Problem to work on:
Which lines of the entries contain the string "computer"? Please find them and copy them.

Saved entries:
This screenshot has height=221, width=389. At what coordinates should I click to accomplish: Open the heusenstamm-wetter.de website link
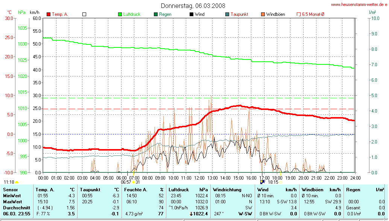coord(359,5)
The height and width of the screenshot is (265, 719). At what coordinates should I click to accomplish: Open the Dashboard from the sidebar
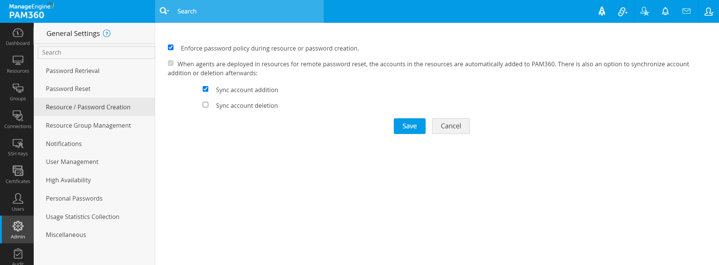(x=18, y=37)
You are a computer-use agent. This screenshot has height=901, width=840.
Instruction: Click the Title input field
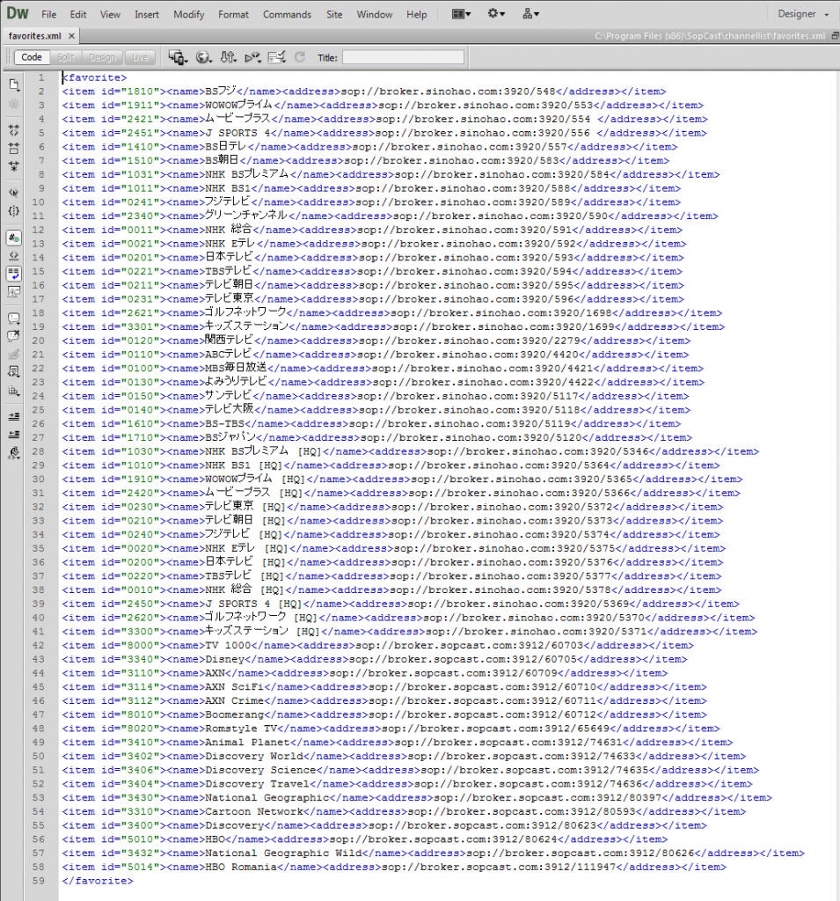coord(403,57)
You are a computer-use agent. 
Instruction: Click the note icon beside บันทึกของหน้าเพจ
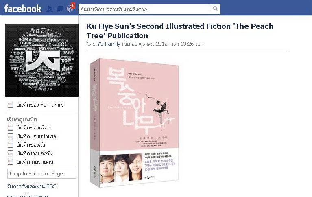pyautogui.click(x=10, y=136)
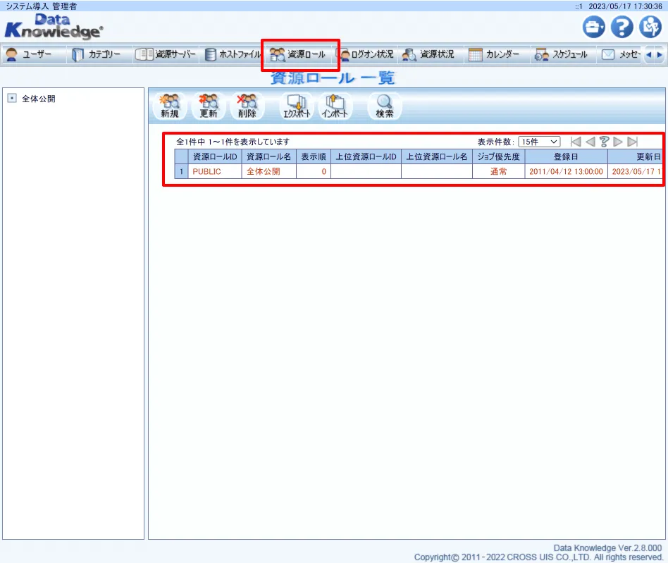Click the 削除 (Delete) toolbar icon
This screenshot has width=668, height=563.
pos(247,106)
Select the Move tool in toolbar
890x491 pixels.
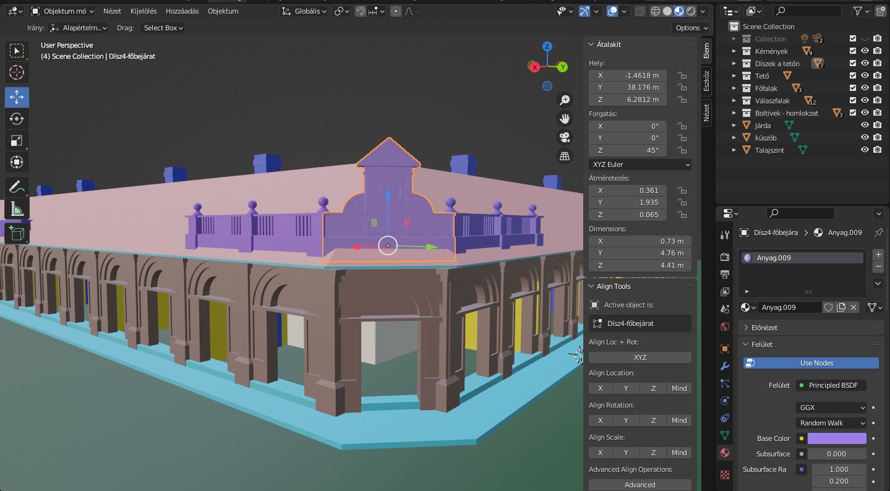[17, 97]
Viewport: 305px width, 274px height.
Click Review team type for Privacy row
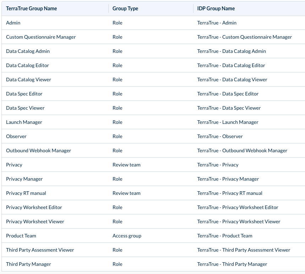126,165
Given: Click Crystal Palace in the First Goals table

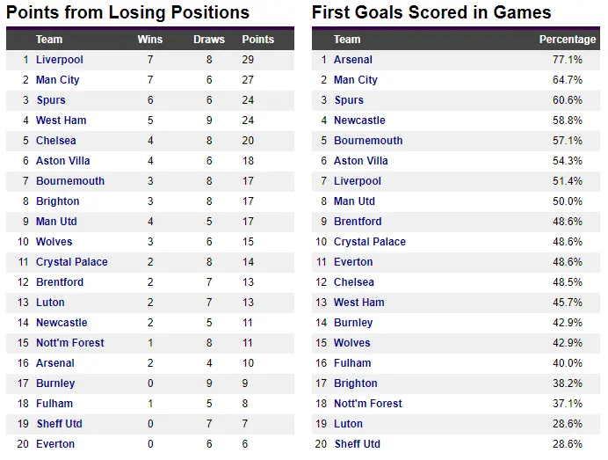Looking at the screenshot, I should 370,242.
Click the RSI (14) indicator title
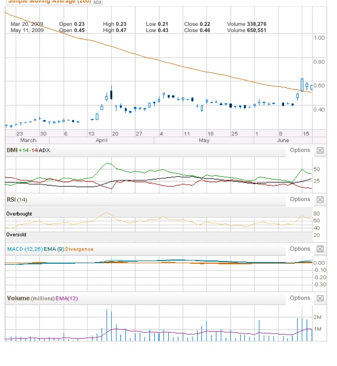This screenshot has width=337, height=366. tap(16, 200)

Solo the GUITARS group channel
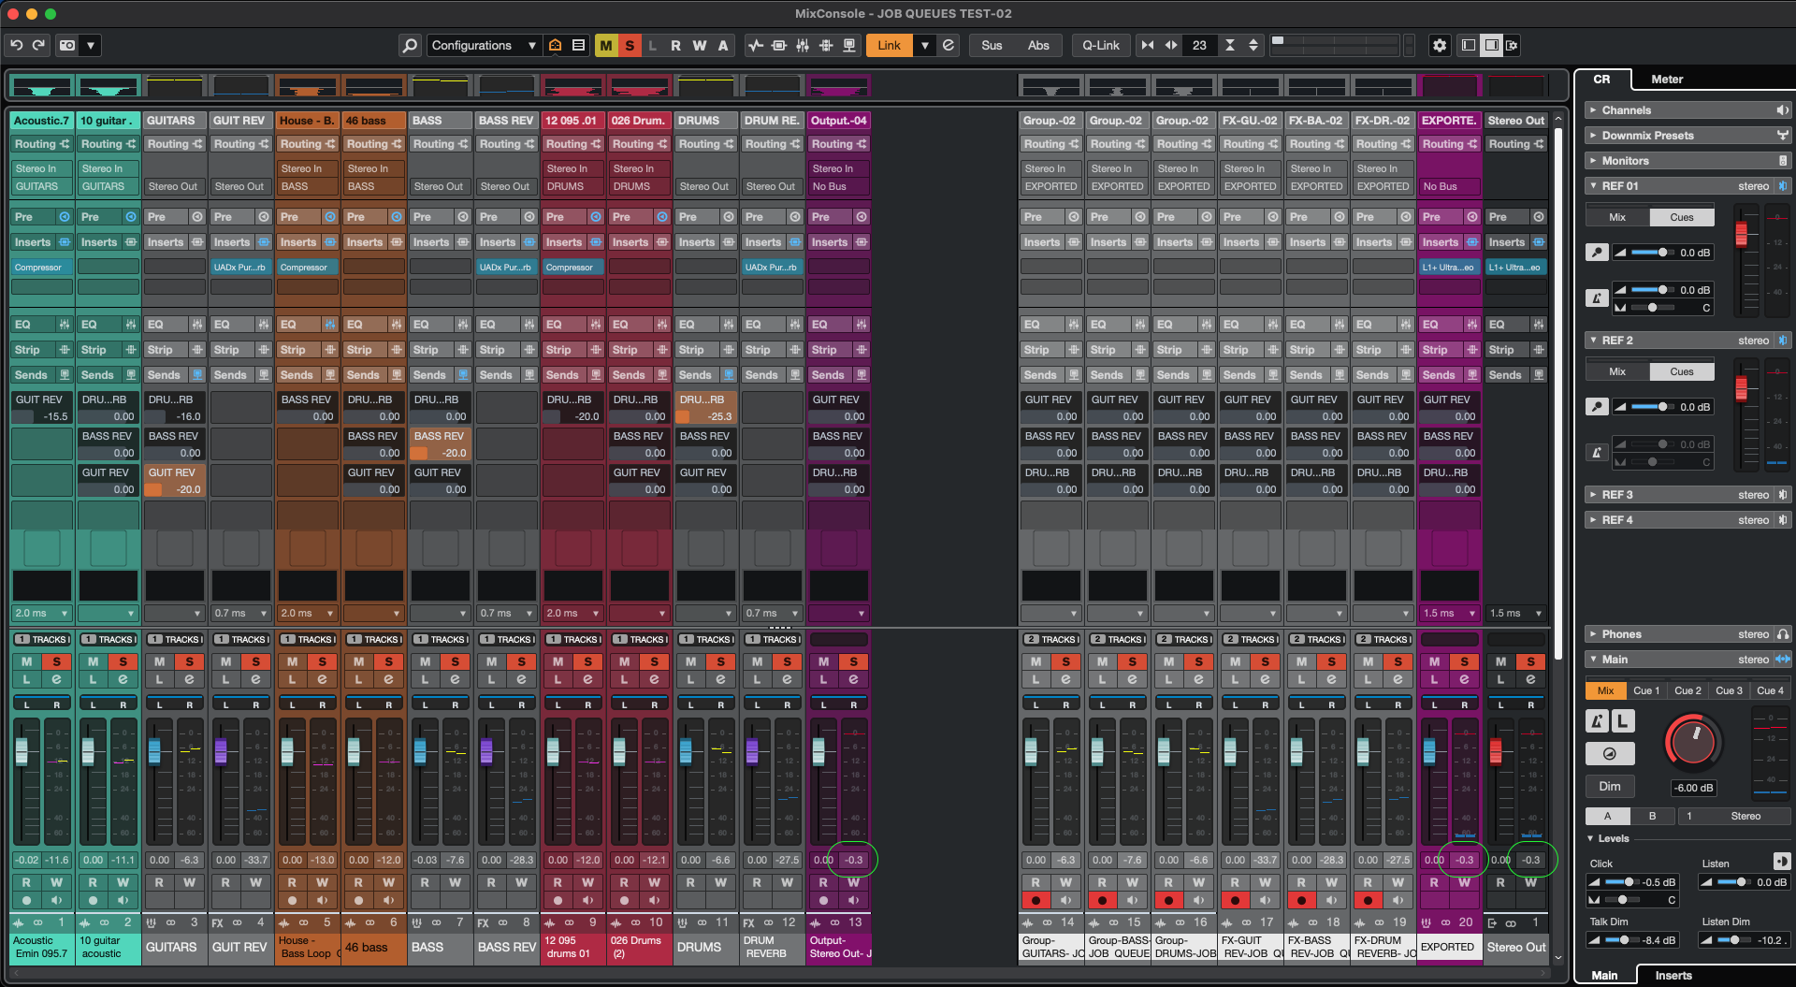(x=190, y=661)
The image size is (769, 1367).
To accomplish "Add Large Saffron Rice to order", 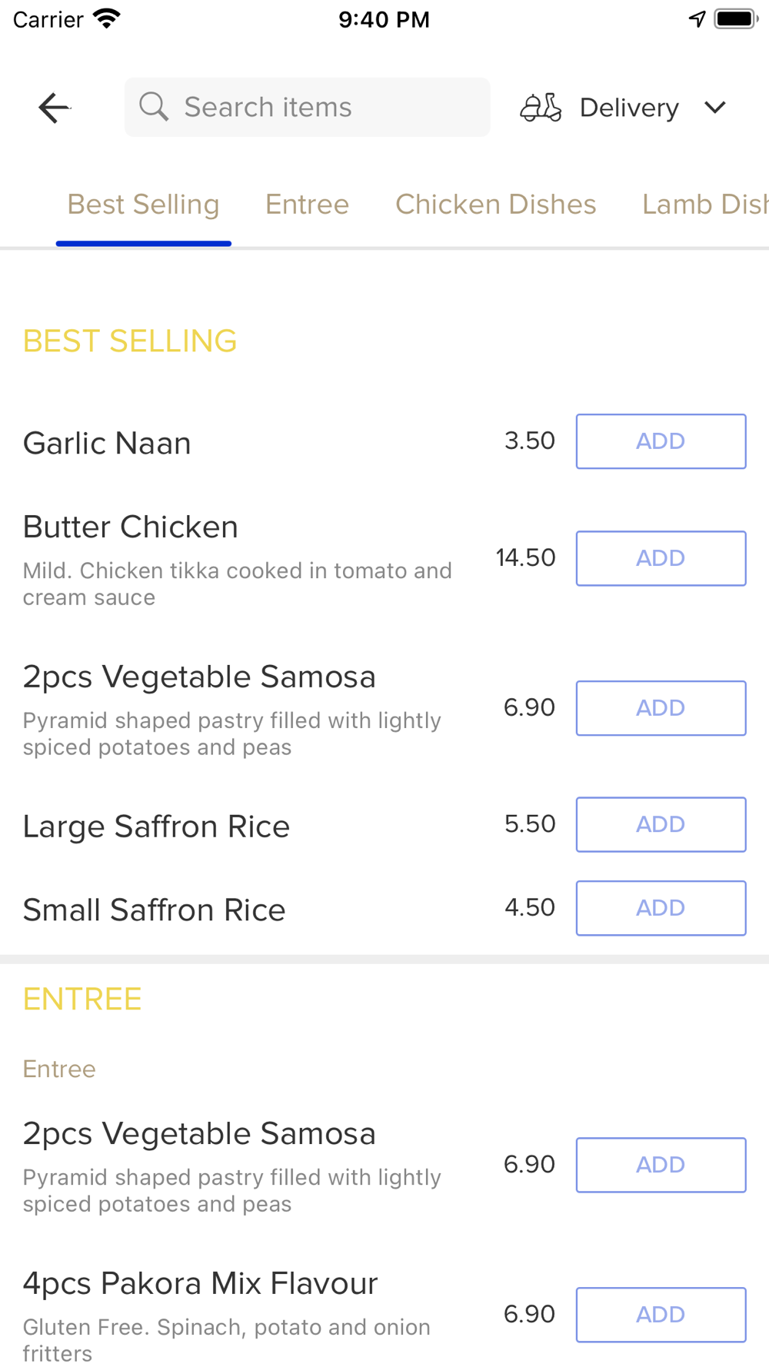I will (661, 824).
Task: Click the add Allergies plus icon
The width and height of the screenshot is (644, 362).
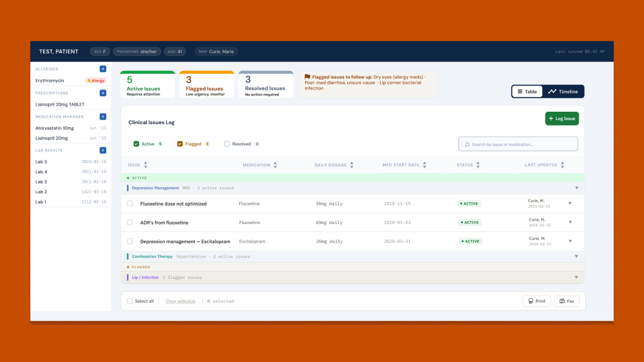Action: tap(102, 69)
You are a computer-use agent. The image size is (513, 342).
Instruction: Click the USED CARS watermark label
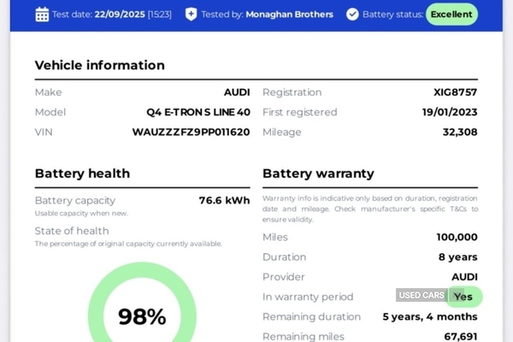tap(422, 295)

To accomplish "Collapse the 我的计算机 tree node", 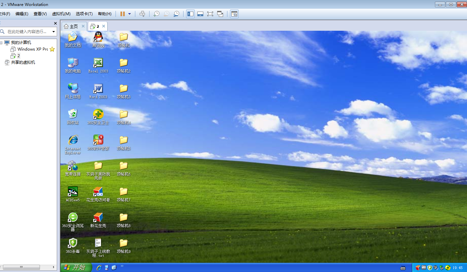I will coord(1,43).
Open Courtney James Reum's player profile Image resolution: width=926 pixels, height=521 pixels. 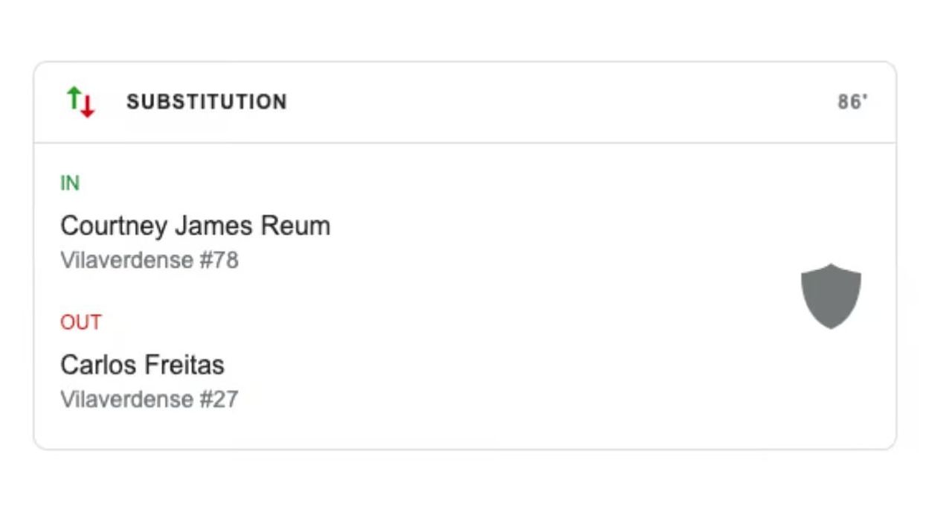[x=195, y=226]
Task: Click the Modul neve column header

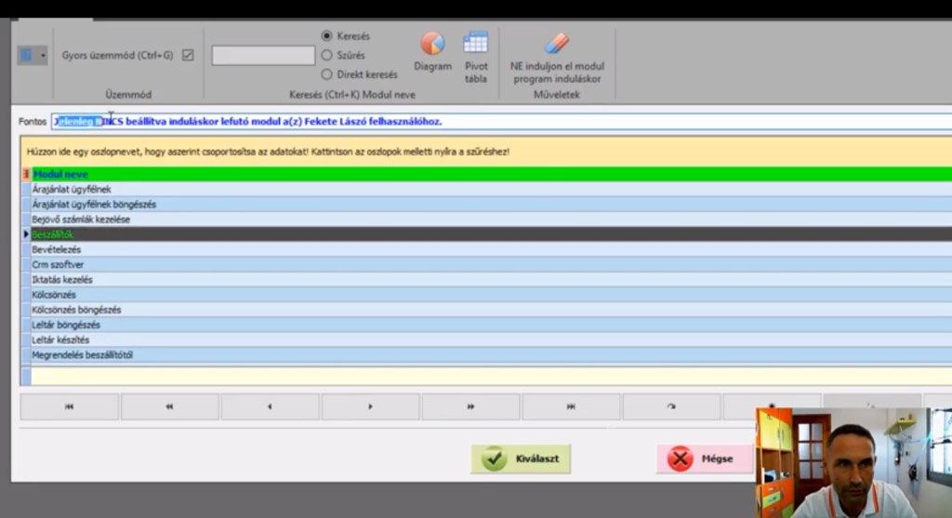Action: pyautogui.click(x=61, y=174)
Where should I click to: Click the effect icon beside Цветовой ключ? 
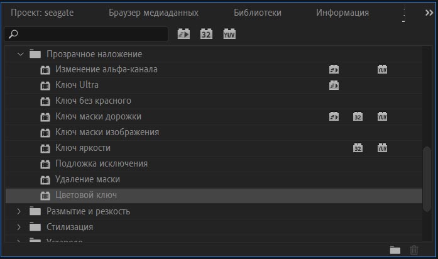click(45, 196)
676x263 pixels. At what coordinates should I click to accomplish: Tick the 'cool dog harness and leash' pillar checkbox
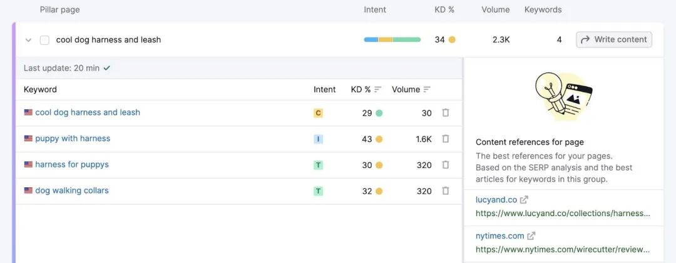point(44,40)
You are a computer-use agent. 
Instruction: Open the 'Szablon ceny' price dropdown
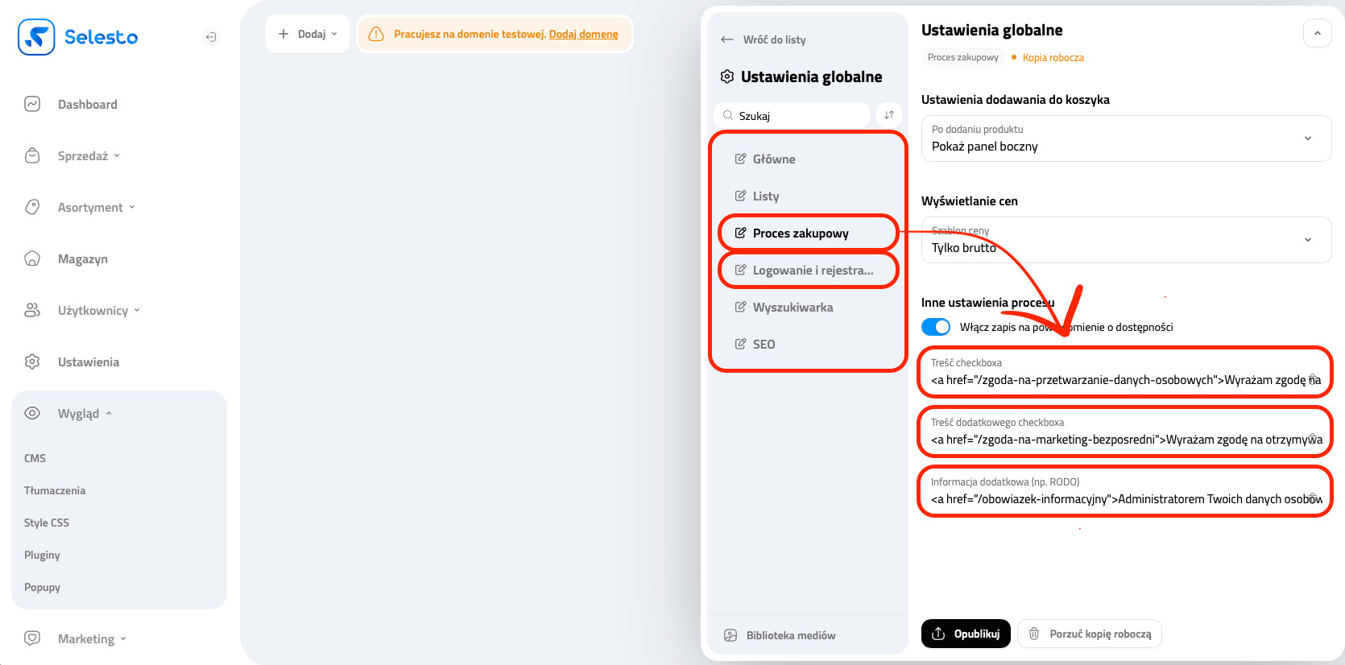[1125, 240]
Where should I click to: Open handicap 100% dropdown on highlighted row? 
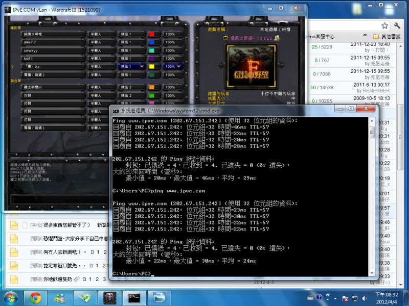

Worked solution:
You are a computer-use agent. This screenshot has height=901, width=840.
You are a computer-use agent. 
You are a computer-use agent. The image size is (513, 342).
You are a computer-use agent. 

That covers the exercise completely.